Ringler “also claimed Twitter breached its obligations under the agreement to get Musk’s consent before changing its ordinary course of business, pointing to recent layoffs at the company,” notes CNBC.
In response, Twitter has repeatedly explained that it has shared requested information with Musk in order to complete the acquisition.
While Musk is now looking to cancel the deal, most reports suggest the drama is just beginning. “Under the terms of the agreement, Musk agreed to pay $1 billion if he backs out,” CNBC reports. “But as Twitter’s board chair indicated they would do, the company can seek to hold Musk to his original deal by suing him for walking away if they dispute that his reasoning should let him out of the contract.”
Case Western Reserve University law professor Anat Alon-Beck “predicts that none of the current arguments would likely persuade a chancellor to rule for Musk,” reports Yahoo Finance. “That’s because there’s a sky-high bar for successfully arguing that a seller’s alleged actions or omissions caused a ‘material adverse effect.'” The phrase “refers to actions or omissions that cause a negative effect on a target business.”
Meanwhile, Southern Methodist University law professor Marc Steinberg “said the court’s decision will come down to the language of the agreement and whether it requires Twitter to provide the information Musk is asking for, up until closing.”

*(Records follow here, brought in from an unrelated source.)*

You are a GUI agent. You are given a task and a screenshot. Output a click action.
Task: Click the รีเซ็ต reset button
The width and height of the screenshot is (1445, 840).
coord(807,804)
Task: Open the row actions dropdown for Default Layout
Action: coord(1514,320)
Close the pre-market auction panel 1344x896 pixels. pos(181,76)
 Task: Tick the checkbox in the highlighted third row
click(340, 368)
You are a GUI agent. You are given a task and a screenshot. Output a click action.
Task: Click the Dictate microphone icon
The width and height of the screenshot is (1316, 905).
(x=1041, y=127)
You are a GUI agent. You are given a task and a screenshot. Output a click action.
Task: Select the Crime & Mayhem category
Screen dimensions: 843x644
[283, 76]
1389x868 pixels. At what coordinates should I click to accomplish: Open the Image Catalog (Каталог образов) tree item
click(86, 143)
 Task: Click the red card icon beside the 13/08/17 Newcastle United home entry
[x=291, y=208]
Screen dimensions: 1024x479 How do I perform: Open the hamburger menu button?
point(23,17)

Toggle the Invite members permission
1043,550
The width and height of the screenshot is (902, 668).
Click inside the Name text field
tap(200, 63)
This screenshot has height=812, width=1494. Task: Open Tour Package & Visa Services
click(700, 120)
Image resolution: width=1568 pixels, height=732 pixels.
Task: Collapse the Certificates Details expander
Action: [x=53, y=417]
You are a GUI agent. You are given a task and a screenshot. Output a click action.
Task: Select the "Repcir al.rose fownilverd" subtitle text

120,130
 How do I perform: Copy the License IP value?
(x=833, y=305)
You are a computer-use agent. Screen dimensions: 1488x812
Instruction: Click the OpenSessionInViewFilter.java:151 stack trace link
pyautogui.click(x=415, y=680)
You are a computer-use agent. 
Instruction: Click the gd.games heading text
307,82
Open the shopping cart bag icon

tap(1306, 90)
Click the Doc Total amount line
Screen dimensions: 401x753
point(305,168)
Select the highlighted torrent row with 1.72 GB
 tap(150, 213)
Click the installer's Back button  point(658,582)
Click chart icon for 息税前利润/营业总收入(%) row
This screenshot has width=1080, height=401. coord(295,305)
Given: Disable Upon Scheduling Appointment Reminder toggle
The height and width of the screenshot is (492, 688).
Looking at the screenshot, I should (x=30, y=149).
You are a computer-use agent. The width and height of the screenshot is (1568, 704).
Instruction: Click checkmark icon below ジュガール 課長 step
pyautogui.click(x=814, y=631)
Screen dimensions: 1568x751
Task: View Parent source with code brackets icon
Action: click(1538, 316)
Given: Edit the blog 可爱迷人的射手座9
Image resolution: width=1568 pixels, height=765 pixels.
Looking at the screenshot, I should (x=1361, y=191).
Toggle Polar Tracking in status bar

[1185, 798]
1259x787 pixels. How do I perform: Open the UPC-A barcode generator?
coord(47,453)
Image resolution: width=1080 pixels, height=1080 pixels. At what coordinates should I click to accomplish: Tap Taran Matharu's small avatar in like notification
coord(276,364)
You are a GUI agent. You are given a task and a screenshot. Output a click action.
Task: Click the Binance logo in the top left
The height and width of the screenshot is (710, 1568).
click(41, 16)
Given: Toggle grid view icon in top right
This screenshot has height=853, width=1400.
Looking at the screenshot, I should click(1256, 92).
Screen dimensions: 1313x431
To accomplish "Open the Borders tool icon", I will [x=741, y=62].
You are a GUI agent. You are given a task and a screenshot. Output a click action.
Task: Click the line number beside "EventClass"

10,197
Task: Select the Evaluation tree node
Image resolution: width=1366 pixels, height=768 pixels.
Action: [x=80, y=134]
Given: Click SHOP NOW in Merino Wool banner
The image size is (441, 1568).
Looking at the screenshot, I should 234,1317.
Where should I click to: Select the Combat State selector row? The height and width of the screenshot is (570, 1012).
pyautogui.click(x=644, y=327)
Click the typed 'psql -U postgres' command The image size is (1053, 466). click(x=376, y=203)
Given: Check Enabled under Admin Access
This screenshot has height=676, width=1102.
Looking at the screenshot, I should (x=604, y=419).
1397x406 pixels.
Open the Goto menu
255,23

Boston College law professor Brian Quinn believes Twitter will seek a ruling that indicates the company has not violated its contract with Musk in addition to a judicial order to complete the acquisition.
“In assessing Musk’s claims, Quinn added, the court will likely consider the information Twitter has provided so far and whether Musk’s requests for further disclosures are reasonable and necessary for completing the deal — for example, whether the information Musk wants is needed to obtain government regulatory approvals or financing commitments,” explains CNN.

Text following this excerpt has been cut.